L’autre fois prévue pour le 27 juin dernier, la cérémonie de signature de l’accord de paix entre la République démocratique du Congo (RDC) et le Rwanda devrait finalement se tenir le 13 novembre prochain à Washington, selon des informations rapportées par Africa Intelligence.
Cette initiative, soutenue par les États-Unis et le Qatar, marque une nouvelle étape dans le processus de désescalade entre Kinshasa et Kigali après des mois de tensions frontalières.

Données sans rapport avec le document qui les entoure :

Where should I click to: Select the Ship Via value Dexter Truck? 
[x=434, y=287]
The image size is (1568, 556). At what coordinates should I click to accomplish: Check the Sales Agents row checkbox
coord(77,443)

Conclu le 25 avril dernier à Washington, au terme de trois jours de discussions intensives, l’accord – provisoirement baptisé « Accord de Washington » – a été négocié sous la supervision d’Allison Hooker, secrétaire d’État adjointe américaine aux Affaires politiques, avec l’appui diplomatique du Qatar.
Ce texte historique est structuré autour de deux volets majeurs : sécuritaire et économique.
L’accord prévoit un cessez-le-feu immédiat, le désarmement des groupes armés actifs dans l’Est de la RDC, ainsi que la mise en place d’un mécanisme conjoint de coordination basé sur le Concept of Operations (CONOPS) adopté le 31 octobre 2024.
Ce dispositif comprendra également la création d’un comité conjoint de suivi, le retour des réfugiés et déplacés internes, et l’ouverture de corridors humanitaires pour faciliter l’accès des aides dans les zones affectées.
Le texte met l’accent sur le développement de projets transfrontaliers dans les secteurs de l’énergie, du commerce et des infrastructures, afin de stimuler l’intégration régionale et de jeter les bases d’une coopération durable entre la RDC et le Rwanda.
Des bases déjà consolidées à Washington
Les 21 et 22 octobre derniers, des délégués congolais et rwandais se sont retrouvés à Washington, D.C., dans le cadre de la troisième réunion du Mécanisme conjoint de coordination de la sécurité (JSCM).
Ces échanges, auxquels ont également pris part des représentants des États-Unis, du Qatar et de la Commission de l’Union africaine, ont permis de consolider les avancées diplomatiques en vue de la signature officielle de l’accord.
Les discussions ont notamment porté sur la neutralisation des Forces démocratiques de libération du Rwanda (FDLR) et la levée progressive des dispositifs défensifs rwandais le long de la frontière commune.